YOUR INSTRUCTIONS =
Reproduce verbatim the stretch of the book review below from "Marriage added significant" through "scheduled in advance.".

DOCUMENT PASSAGE =
▼

Hotness Level: Ember
Kink Level: No Kink
Series: Don Tillman #2
Reviewed by Anne
287 ebook pages
I loved The Rosie Project. It was one of my favorite reads last year and one I’ve mentioned to friends off and on. It was funny and sweet and romantic. When I saw that The Rosie Project was coming out, I jumped at the chance to read an ARC of it from NetGalley. It was a disappointing read for me, mostly because I was expecting something funny, romantic, and sweet. So, in an effort to present an honest review, I’m just going to use the back cover blurb for the book to explain what it’s about:
THE ROSIE PROJECT WAS COMPLETE BUT I WAS UNPREPARED FOR THE ROSIE EFFECT.
GREETINGS. My name is Don Tillman. I am forty-one years old. I have been married to Rosie Jarman, world’s most perfect woman, for ten months and ten days.
Marriage added significant complexity to my life. When we relocated to New York City, Rosie brought three maximum-size suitcases. We abandoned the Standardised Meal System and agreed that sex should not be scheduled in advance.
Then Rosie told me we had ‘something to celebrate’, and I was faced with a challenge even greater than finding a partner.
I have attempted to follow traditional protocols and have sourced advice from all six of my friends, plus a therapist and the internet.
The result has been a web of deceit. I am now in danger of prosecution, deportation and professional disgrace.
And of losing Rosie forever.
To me this blurb read like a marriage-in-trouble romance. As it turns out, The Rosie Effect is not a romance. It was funny in places, but more sad than sweet. I’ve read marriage-in-trouble romances before and enjoyed them, because the focus in fixing the marriage and things getting better. For about 90% of this book things just get worse and worse. It’s painful to read, even though there are many funny parts.
Don’s friend Gene is back and I hate him even more than in the last book. There’s an evil social worker I couldn’t stand and very, very little interaction between Don and Rosie. Seriously, Don and Rosie don’t have a whole lot of on page time together. A lot of their problems would have been resolved if they’d been honest with each other or even just talked a bit more. Instead, Don had several people giving him advice that he keep things from Rosie in the name of not adding to her stress level.
It was good as fiction, but it sucked as a romance. As just general fiction I’d give it a B, but for romance I give it a D. I’ll average those to a C- or 3 stars. Giving this such a low grade is sad, because The Rosie Project was such an incredibly good book. Is there a series that went off the rails for you with the second book?

▲

RECORD EXTRACTS =
▼

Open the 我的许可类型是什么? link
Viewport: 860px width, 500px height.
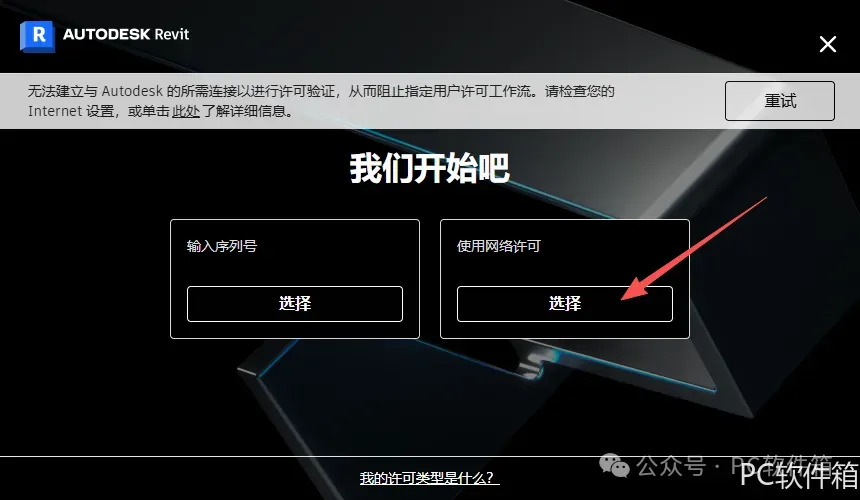(429, 478)
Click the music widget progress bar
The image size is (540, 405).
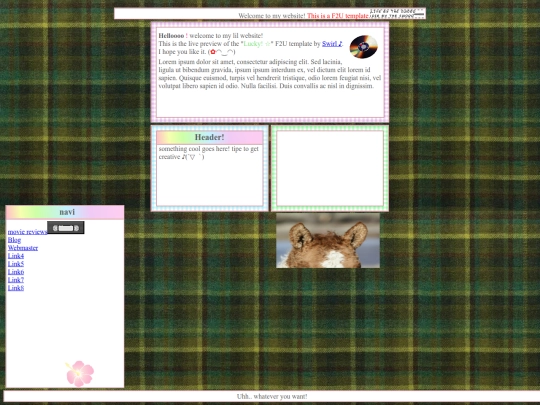coord(66,228)
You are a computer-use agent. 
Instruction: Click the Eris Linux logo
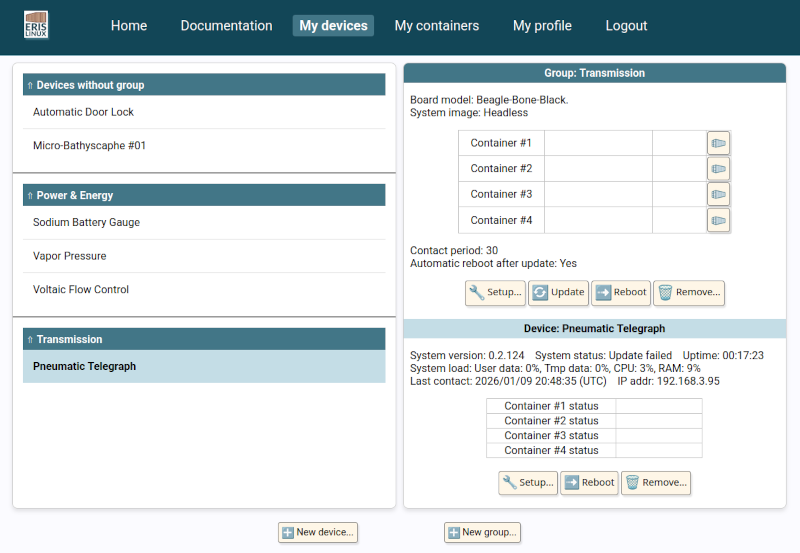click(36, 25)
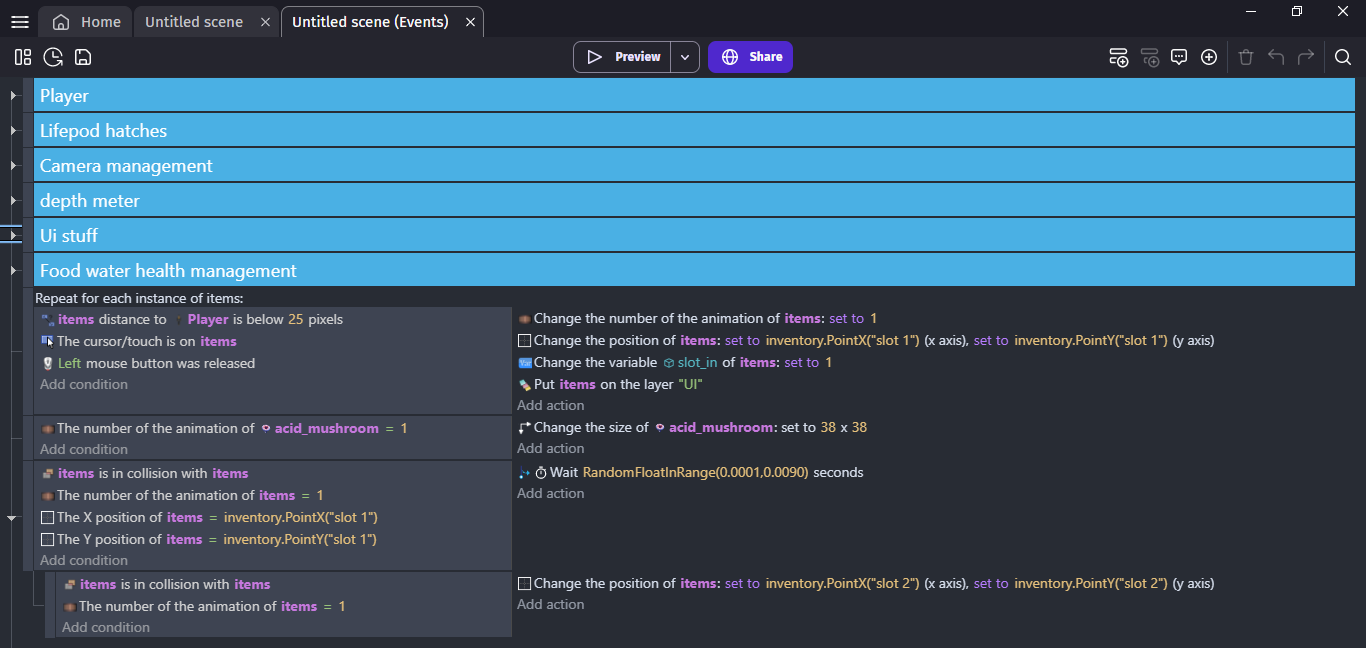This screenshot has height=648, width=1366.
Task: Open the hamburger main menu
Action: (19, 22)
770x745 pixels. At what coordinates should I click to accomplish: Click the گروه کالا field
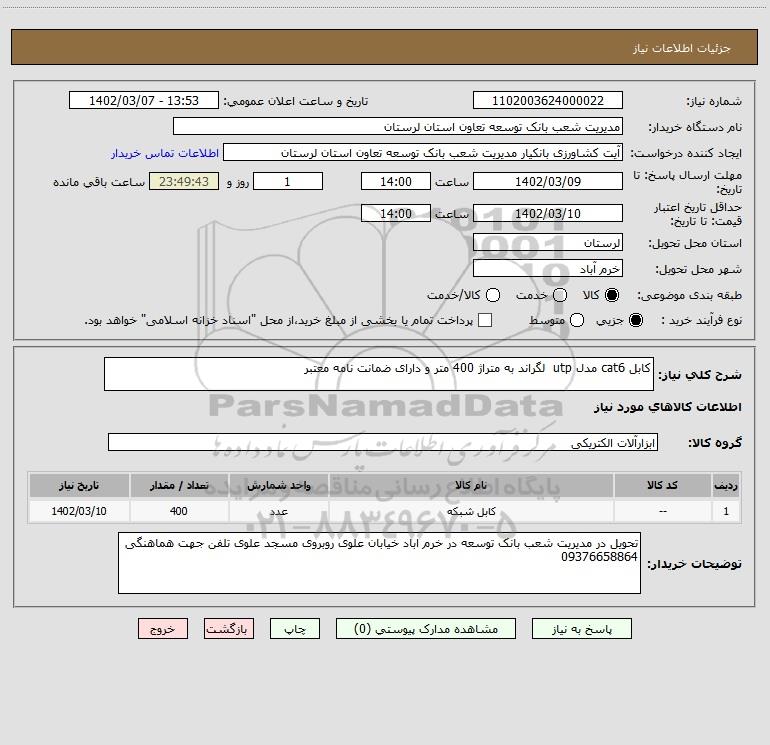coord(382,442)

▲

TASK OUTPUT =
Marriage added significant complexity to my life. When we relocated to New York City, Rosie brought three maximum-size suitcases. We abandoned the Standardised Meal System and agreed that sex should not be scheduled in advance.